• Passage
Public library system for Waterloo, Canada

The Waterloo Public Library (abbreviated as WPL) is the public library system for Waterloo, Ontario, Canada. Founded in 1888, the library has four branches, as of May 2025.

== Services ==
The Waterloo Public Library has an extensive collection of books that are available to be borrowed. The Waterloo Public Library also offers a variety of services through its four locations. Patrons are able to book laptops or other devices such as photo scanners, microfilm machines, or VHS converters. Patrons can use the library to access the internet, use 3D printing, and get tech support. There are also a variety of spaces available for patrons such as quiet study spaces, spaces available for rent to individuals or groups, "Digispace" which is a recording area, "Gamerspace" at the Eastside Branch, or the Maker Bar.

• Information given
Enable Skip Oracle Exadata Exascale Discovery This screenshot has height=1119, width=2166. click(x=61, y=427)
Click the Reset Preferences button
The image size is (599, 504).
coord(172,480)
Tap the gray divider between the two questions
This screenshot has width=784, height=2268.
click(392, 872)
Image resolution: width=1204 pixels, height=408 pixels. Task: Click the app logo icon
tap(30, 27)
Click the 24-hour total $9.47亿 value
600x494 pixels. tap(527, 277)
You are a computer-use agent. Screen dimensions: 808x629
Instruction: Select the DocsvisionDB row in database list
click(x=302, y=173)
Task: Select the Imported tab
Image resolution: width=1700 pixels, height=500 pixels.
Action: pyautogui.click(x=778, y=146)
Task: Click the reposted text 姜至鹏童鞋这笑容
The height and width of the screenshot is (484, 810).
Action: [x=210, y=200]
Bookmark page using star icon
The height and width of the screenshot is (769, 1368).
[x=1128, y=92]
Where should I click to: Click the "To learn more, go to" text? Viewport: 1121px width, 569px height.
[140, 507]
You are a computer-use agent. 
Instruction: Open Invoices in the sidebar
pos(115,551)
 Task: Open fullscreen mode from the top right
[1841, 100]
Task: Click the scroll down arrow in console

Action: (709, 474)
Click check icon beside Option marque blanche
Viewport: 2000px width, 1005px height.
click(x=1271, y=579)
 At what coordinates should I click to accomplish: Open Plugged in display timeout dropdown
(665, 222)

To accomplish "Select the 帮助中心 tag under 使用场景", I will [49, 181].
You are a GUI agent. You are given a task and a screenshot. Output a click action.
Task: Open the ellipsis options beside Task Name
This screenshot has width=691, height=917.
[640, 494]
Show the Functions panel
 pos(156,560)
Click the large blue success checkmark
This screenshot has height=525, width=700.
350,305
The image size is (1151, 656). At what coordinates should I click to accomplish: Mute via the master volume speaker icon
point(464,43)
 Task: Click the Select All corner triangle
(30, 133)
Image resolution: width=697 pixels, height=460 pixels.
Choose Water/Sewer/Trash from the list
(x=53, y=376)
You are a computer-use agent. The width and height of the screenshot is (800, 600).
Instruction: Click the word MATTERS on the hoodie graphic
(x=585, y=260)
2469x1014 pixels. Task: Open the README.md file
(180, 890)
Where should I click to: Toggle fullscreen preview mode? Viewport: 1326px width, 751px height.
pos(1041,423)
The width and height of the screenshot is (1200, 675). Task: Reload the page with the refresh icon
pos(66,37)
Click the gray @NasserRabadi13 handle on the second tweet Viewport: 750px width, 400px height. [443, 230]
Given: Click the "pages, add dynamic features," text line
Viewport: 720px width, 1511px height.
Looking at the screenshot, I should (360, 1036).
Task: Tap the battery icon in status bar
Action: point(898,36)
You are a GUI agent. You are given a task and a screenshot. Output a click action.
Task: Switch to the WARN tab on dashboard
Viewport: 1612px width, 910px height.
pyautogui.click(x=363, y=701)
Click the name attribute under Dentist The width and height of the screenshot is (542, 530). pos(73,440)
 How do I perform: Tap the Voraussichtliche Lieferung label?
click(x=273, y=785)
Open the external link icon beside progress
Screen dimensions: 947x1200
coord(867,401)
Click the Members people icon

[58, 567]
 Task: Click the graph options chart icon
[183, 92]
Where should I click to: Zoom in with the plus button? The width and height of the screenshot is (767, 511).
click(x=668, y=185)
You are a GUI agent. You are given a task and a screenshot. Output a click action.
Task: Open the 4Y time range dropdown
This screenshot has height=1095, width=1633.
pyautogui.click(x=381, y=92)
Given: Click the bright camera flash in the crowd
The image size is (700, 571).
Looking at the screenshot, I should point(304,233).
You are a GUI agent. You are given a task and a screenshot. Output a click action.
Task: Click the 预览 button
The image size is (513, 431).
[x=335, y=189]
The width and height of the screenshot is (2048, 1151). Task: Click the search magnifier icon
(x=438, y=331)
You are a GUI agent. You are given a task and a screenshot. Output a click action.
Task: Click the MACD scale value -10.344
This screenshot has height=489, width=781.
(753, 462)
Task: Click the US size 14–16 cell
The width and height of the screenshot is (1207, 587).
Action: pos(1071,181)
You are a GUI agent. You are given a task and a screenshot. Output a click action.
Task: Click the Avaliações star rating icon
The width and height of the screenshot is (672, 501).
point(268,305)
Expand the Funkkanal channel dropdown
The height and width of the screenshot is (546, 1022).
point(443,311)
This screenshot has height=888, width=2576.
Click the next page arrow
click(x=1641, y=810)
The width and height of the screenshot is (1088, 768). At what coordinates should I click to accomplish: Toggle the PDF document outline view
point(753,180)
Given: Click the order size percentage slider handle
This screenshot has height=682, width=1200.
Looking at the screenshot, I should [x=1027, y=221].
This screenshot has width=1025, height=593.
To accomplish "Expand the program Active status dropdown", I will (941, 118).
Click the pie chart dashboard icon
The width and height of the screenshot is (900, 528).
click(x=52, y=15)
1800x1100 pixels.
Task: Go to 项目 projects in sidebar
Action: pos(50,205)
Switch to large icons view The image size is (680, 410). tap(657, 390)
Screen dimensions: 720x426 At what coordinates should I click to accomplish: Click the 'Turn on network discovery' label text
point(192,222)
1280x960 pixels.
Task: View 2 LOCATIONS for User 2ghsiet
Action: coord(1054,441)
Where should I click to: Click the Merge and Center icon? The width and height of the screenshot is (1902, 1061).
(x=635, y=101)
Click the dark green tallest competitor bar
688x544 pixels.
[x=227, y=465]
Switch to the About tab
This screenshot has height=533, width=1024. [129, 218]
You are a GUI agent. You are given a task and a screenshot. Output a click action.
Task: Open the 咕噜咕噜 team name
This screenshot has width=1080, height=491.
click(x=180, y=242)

• Aim
Write out the whole passage on the Waterloo Public Library, word for word. You won't need the records for this.

• Reply
Public library system for Waterloo, Canada

The Waterloo Public Library (abbreviated as WPL) is the public library system for Waterloo, Ontario, Canada. Founded in 1888, the library has four branches, as of May 2025.

== Services ==
The Waterloo Public Library has an extensive collection of books that are available to be borrowed. The Waterloo Public Library also offers a variety of services through its four locations. Patrons are able to book laptops or other devices such as photo scanners, microfilm machines, or VHS converters. Patrons can use the library to access the internet, use 3D printing, and get tech support. There are also a variety of spaces available for patrons such as quiet study spaces, spaces available for rent to individuals or groups, "Digispace" which is a recording area, "Gamerspace" at the Eastside Branch, or the Maker Bar.